WORK TO BE COMPLETED: Arrange the lines below as a Markdown table with the columns Row and Line, starting at the first line and stopping after the line that contains "stat-value: オンライン is", and skip any blank lines. Leave the pictures out of the table.

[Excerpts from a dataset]
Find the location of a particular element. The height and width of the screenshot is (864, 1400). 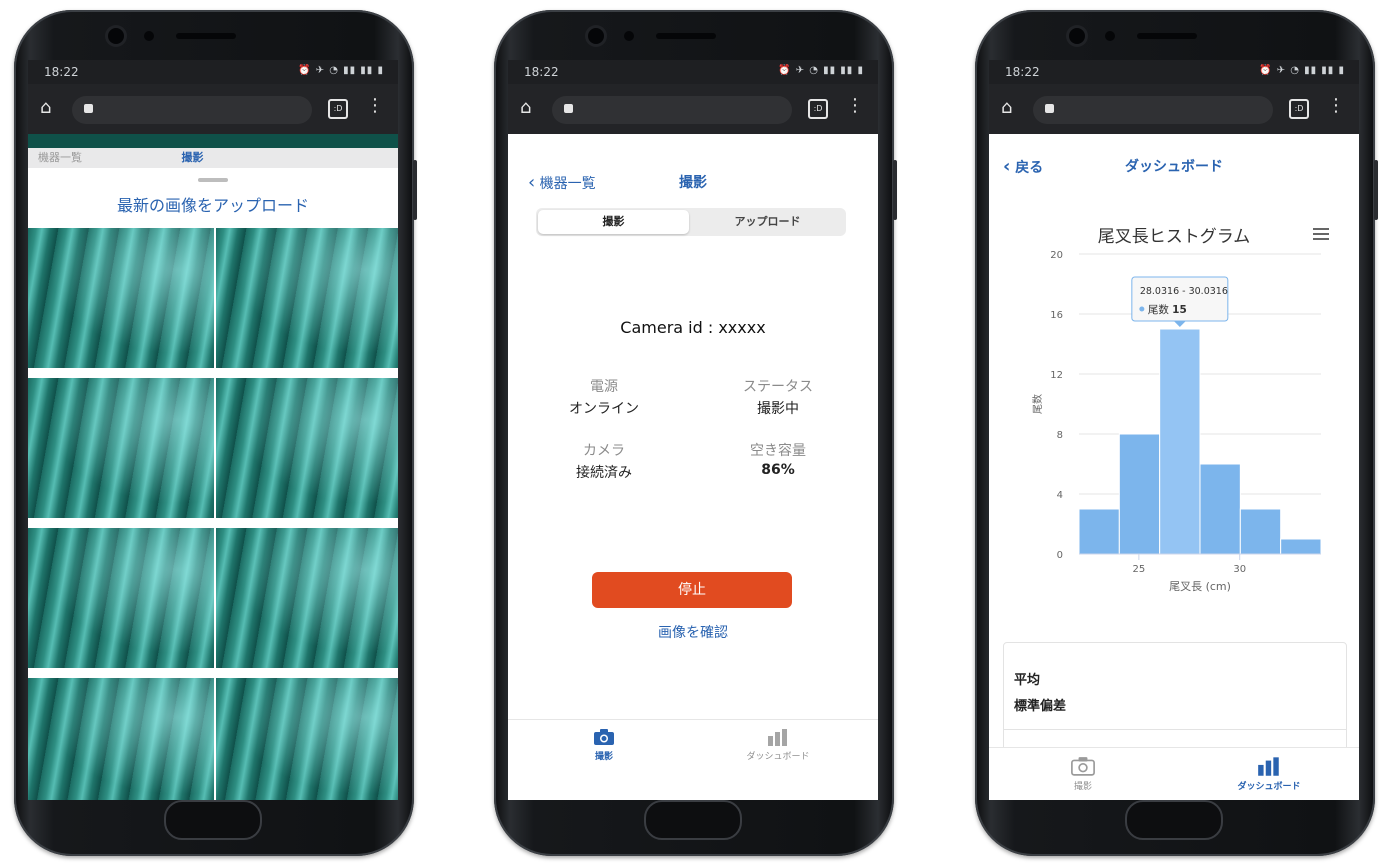

stat-value: オンライン is located at coordinates (604, 409).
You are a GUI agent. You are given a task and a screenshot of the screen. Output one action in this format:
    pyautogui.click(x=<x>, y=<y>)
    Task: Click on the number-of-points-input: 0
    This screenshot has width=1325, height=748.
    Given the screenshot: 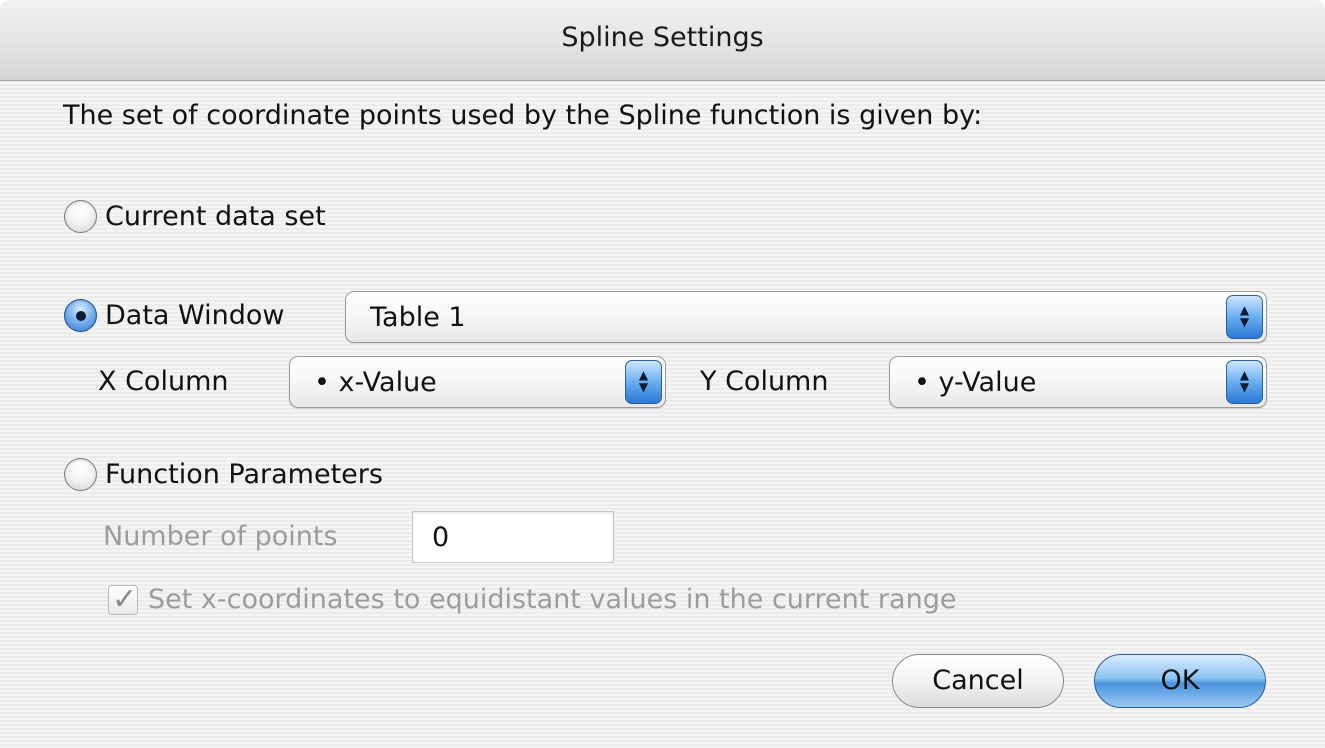 What is the action you would take?
    pyautogui.click(x=513, y=537)
    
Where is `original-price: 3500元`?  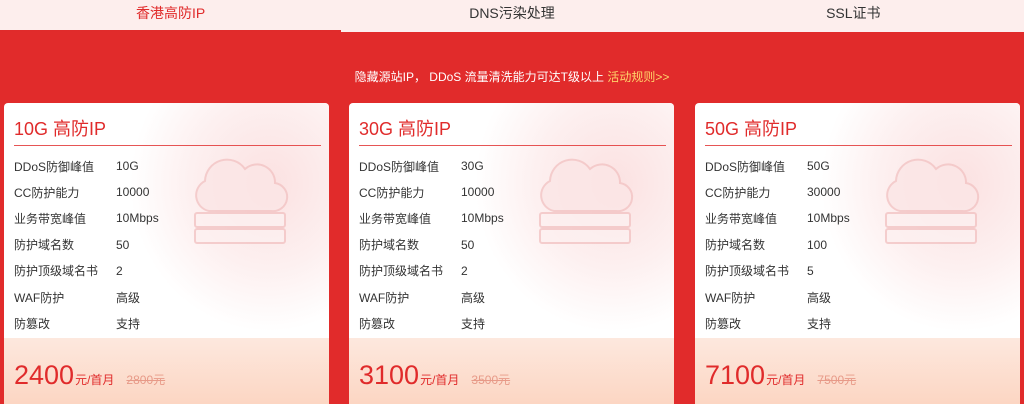 original-price: 3500元 is located at coordinates (491, 380).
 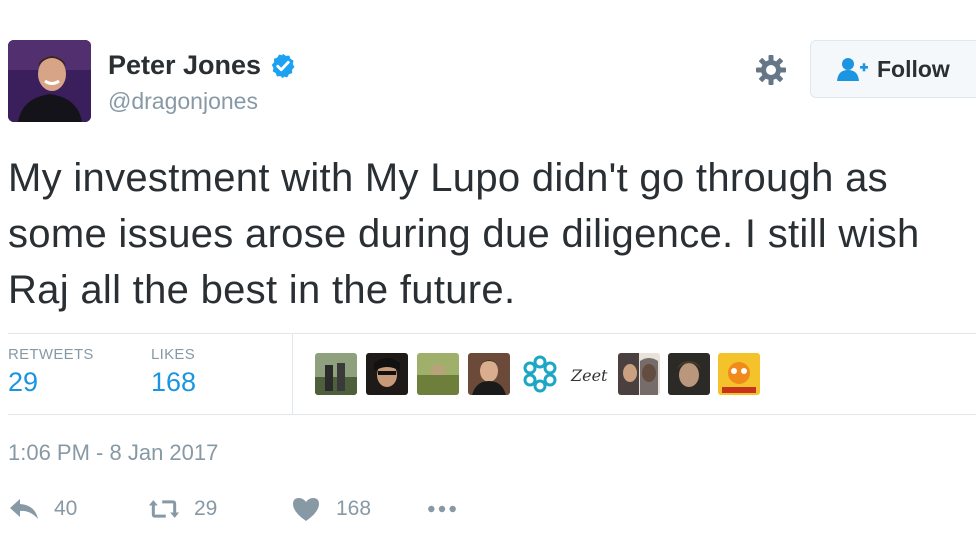 I want to click on retweet-icon, so click(x=164, y=509).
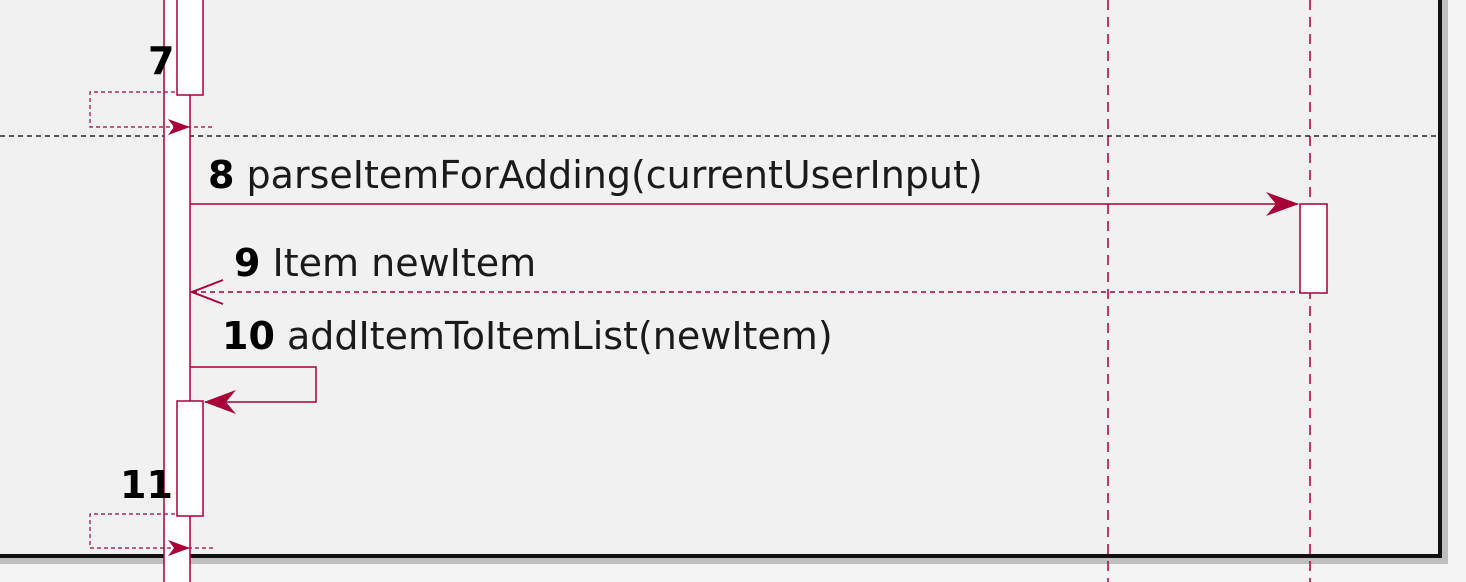  I want to click on message-9-label: 9 Item newItem, so click(385, 263).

ANSWER TO THIS PROBLEM:
| Row | Line |
|---|---|
| 1 | Find the location of a particular element. The height and width of the screenshot is (864, 1400).  |
| 2 | stat-value: オンライン is located at coordinates (604, 409). |